An additional tier in the same area as the leaky roof has been suggested, by extending the stand over the railway tracks behind it. This would provide a significant capacity increase, with the current waiting list for season ticket holders standing at 150,000. Given the current the rate of acceptance stands at 2% for this season, fans at the back of this queue would have to wait 150 years for a season ticket.
Collete Roche, United’s Chief Operating Officer, insists United are “not standing still” on potential renovation, but acknowledges the complexity involved in such endeavours.
The club launched a “strategic review” last Novemeber, at the request of the Glazers, intended to analyse what improvements could be made to Old Trafford. The aforementioned expansion to the Sir Bobby Charlon Stand was one such option, as was the possibility of “constructing a whole new Old Trafford.” Reports suggest a proposal has been “drawn up” detailing a new stadium built on the car park adjacent to the current ground.

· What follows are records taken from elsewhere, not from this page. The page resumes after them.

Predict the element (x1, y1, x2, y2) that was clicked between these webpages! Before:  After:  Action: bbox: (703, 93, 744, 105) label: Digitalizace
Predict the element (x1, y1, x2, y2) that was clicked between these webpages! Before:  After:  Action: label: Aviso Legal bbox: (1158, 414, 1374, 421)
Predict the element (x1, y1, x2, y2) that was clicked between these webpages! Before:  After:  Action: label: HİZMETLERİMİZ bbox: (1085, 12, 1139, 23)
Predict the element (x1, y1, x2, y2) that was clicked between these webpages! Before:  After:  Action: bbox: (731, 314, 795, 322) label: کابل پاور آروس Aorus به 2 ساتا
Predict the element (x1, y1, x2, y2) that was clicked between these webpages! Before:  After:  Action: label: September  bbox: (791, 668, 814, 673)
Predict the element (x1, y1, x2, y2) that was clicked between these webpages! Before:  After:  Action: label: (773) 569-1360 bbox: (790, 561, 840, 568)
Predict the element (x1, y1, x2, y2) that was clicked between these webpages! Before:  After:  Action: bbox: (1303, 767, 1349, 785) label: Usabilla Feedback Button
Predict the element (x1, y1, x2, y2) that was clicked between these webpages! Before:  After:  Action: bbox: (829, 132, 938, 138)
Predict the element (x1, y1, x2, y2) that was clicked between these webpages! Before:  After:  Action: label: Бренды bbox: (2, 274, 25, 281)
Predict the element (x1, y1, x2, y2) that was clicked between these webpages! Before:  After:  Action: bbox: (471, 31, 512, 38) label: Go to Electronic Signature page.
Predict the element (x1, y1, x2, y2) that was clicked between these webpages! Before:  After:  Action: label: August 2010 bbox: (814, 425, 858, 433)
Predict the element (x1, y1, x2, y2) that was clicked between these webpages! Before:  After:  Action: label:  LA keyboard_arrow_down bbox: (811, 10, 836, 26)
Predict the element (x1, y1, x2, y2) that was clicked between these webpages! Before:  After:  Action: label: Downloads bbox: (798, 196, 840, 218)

The prices involved in these works ranged from £500 million to more than £2 billion. The idea of such investment by the Glazers must be treaated with scepticism, however, with noises suggesting a comprehensive renovation will only occur under new ownership.
The Athletic describes the state of Old Trafford as a “major lightning rod” of emotion for fans in relation to the club’s owners. The disrepair the stadium has been allowed to fall into over the past seventeen years is a physical manifestation of the Glazer attitude – one which has seen the Americans extract £1.5 billion from the club, without any level of meaningful reinvestment in return.
The Glazers have allowed Old Trafford to become Old Trafford by prioritising profit over productivity. The club appear to be taking small steps in the right direction, but far greater strides will have to be made to do the stadium the justice it deserves.